Stored records
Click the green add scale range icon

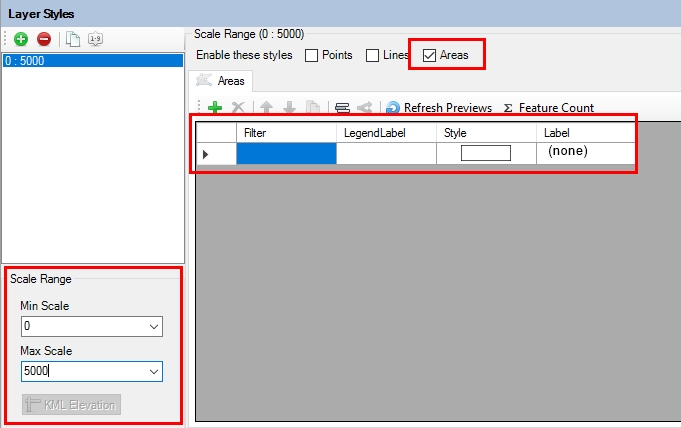pyautogui.click(x=21, y=39)
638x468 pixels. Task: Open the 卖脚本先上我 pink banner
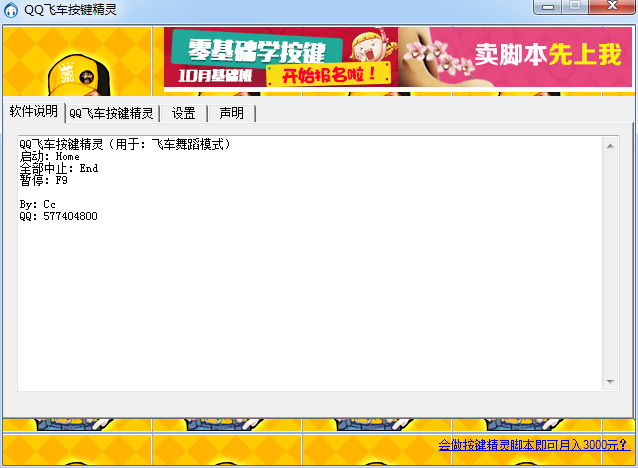[x=515, y=57]
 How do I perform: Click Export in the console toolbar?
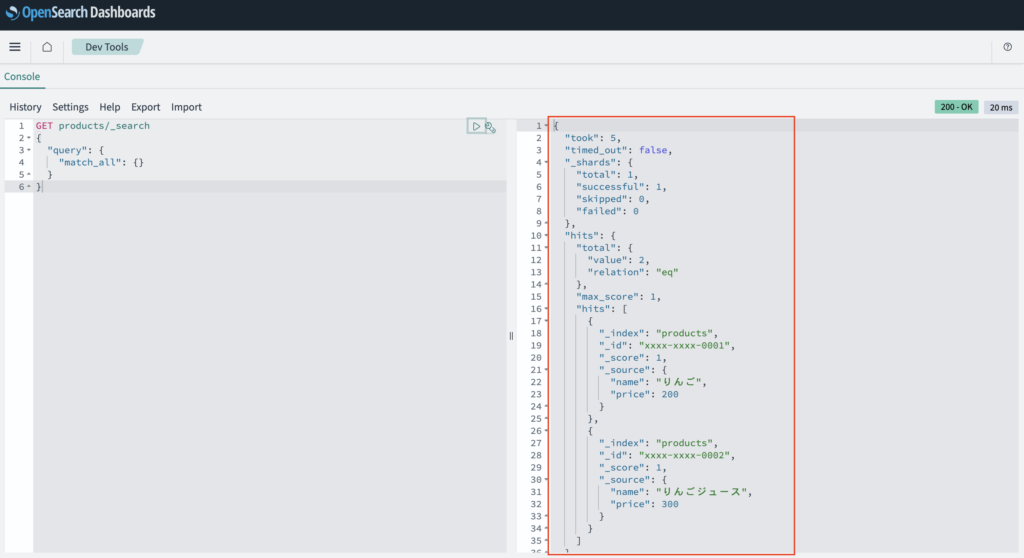[145, 107]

● **AIM OF THE TASK**: Repeat each record exactly, with the pictures left out.

● **SOLVED PROBLEM**:
Click the green add scale range icon

pyautogui.click(x=21, y=39)
638x468 pixels. Task: Open the 卖脚本先上我 pink banner
[x=515, y=57]
 How do I perform: Click Export in the console toolbar?
[145, 107]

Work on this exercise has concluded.